Hotels of the future
Hotels are constantly challenged to evolve and adapt to meet ever-changing consumer expectations. They are no longer places to just eat and sleep, but representative of lifestyles, interwoven in the cultural, social and business fabric of their location
To turn a prospective guest’s casual browsing activities into an actual booking, hotels will have to develop a competitive and distinctive hospitality journey strategy
THE FUTURE AVATARS IN THE HOSPITALITY JOURNEY
In any decision-making process, customers go through a series of steps to achieve their objectives. In hospitality, the classic path of a customer’s decisions and the journey itself is described as the customer journey. It involves three main stages: pre-stay, on-stay and post-stay.

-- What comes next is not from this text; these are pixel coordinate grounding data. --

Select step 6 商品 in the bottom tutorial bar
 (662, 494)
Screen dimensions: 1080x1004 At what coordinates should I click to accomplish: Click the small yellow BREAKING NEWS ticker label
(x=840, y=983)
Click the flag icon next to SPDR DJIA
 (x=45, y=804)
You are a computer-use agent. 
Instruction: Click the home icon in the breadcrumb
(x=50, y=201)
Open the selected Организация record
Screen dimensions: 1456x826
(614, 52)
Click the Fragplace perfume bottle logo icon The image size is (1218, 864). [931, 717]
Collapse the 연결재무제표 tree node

However, classic hospitality operations happen between check-in and check-out.
Pre-stay
Before booking transport and accommodation, a traveler will explore all the options available. To turn a prospective guest’s casual browsing activities into an actual booking, hotels will have to develop a competitive and distinctive hospitality journey strategy. This can be achieved by using data analytics to identify specific needbased customer segments; understanding the effective hospitality journey for each customer segment; investing in the right technologies to obtain a competitive advantage; developing mobile technologies, such as apps for mobile booking, check-in and room keys; and streamlining the digital booking experience on the web. These targets will allow hotels to identify the right business opportunities to improve their customers’ experiences.
On-stay
An hotelier’s main task is to make sure that a guest’s stay not only meets expectations, but exceeds them. Any stay begins when a guest checks in. In the future, a customer recognition process will trigger personalized services. Negative stereotypes, such as waiting in a check-in line, will disappear. Instead, there will be a mobile check-in. Interactive signage will guide customers and authorize them to access their room via smartphone. Personalized information and offerings could be pushed to smart devices or to virtual avatars by the hotel, as well as by allied partners, to stimulate guest choice and experience. In addition, travel groups could be clustered accordingly, in order to provide the most personalized communityrelated services. Check-out and payment procedures will be mobile, according to a guest’s individual preferences.
Post-stay
‘Recommend, evaluate, share and rank’ are the post-stay touch points. In the future, social networks and new mobile applications will assume this function. Any post-stay experience will be connected to pre-stay and on-stay experiences. Guests will share their emotions and impressions in the digital space in real time.
The future avatar
Internet service providers are creating personalized profiles of all users – that is, of all of us. The more data we produce, the more accurately such digital profiles represent our «real» profiles, or, in other words, the more closely our avatars resemble us. Everyone will be able to analyze their own data and monitor changes in their avatar. In principle, an avatar operates like a Google search engine: atomized molecules of information are assembled to generate a holistic picture. The second wave of avatars will create an unprecedented market transparency that guests would not normally be able to reach via manual research. This will force hotel operators to care about their digital reputation. Avatars will become chief brand ambassadors, as they unite revenue management and digital marketing at the new digital points of sale.